Káma-Kapúska! Making Marks in Indian Country, 1833–34

Portraiture as Calumet

One way to understand portraiture at Fort Clark, and within the larger Middle Ground context, is through the calumet, an elaborately decorated and ceremonially powerful smoking pipe (fig. 2). On January 15, 1834, Mató-Tópe stopped by the Fort Clark room on his way to an adoption ceremony that was to be held at the nearby Numak'aki village of Nuptadi (Second Village). There, a “medicine son” would be adopted and “the medicine pipes” would be danced.

Adoption in the neighboring Awatíkihu (Five Villages) that surrounded Fort Clark happened through the calumet.‍[13] Calumets were common among Missouri River peoples as a means to create the adoptive kin relationships needed for trade. A typical trade event lasted for days and could occur between hostile parties, as long as the calumet was invoked, to create a temporary connection:

Exchange events typically began with advance messengers giving notice to a host community that a group planned a trading visit. Following a period of preparation on both sides, the host community extended an invitation to enter the village and feasts were held, along with a council to fix prices. After several days the calumet ceremony itself was held, cementing a fictive kinship relationship between leading men of each group, and by extensions [sic] their followers, both men and women. The event concluded with social dances, dancing for gifts, and gambling. Goods changed hands at each step of this complex process.‍[14]

As exceptionally effective tools for binding parties together, calumets later became a central feature of the pays d'en haut and the shared customs of the French fur trade.‍[15]

The specific shape and purpose of the January ceremony attended by Mató-Tópe is unknown, but the prevalence and continued use of the calumet in tribally specific ways is important, as it testifies to its continued power among various Native peoples to bind parties together across the nineteenth century. Prior to the Battle of Little Bighorn in 1876, for instance, what the Oglala Lakota know as Hunka wands were potentially still used for the “making relations ceremony” to bind the participating intertribal warriors together.‍[16]

Portraits of the frontier acted as metaphorical calumets. They bound their sitters and makers together within relational contexts that were flexible enough to retain their local meanings, even as they crossed cultural divides. Their exchange moved material objects into new hands. Portraits came with obligations—and they paved the way for other types of exchanges to take place.

Understanding the works of the Fort Clark studio as metaphorical calumets differs dramatically from previous interpretations of these works. Native American art history, modeled on formalist and iconographic methodologies, has focused on decoding the depicted material culture or framing a process of non-Native (Western-based) influence and change.‍[17] Top-down ethnographic and ideological readings have dominated American art history, which has often codified nineteenth-century portraits of Native peoples through their later inclusion in non-Native “Indian Galleries,” or large collections of portraits and Native-made objects displayed in museological, commercial, or state spaces.‍[18]
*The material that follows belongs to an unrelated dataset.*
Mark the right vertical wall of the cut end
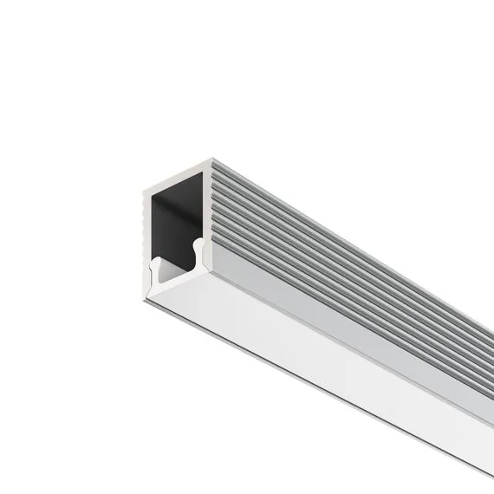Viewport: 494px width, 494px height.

Yet the later migrations and uses of portraits on which much art historical analysis has been built are not equivalent to either the portraits’ moments of making or the exchanges and interrelationships in which they were born.‍[19] By focusing on spatially and temporally distant uses of Native portraits, dominant interpretations rehearse narratives of manifest destiny, often rendering their Native sitters without agency.‍[20] These readings have attended to issues of power, but they do not present a methodology attentive to the presence and complexities of Native historical thought, languages, persons, and cultures. Paying attention to the Middle Ground and its exchange patterns requires the development of a multilayered art historical approach, one large enough to encompass the various forms of mark making found in Indian country in the 1830s.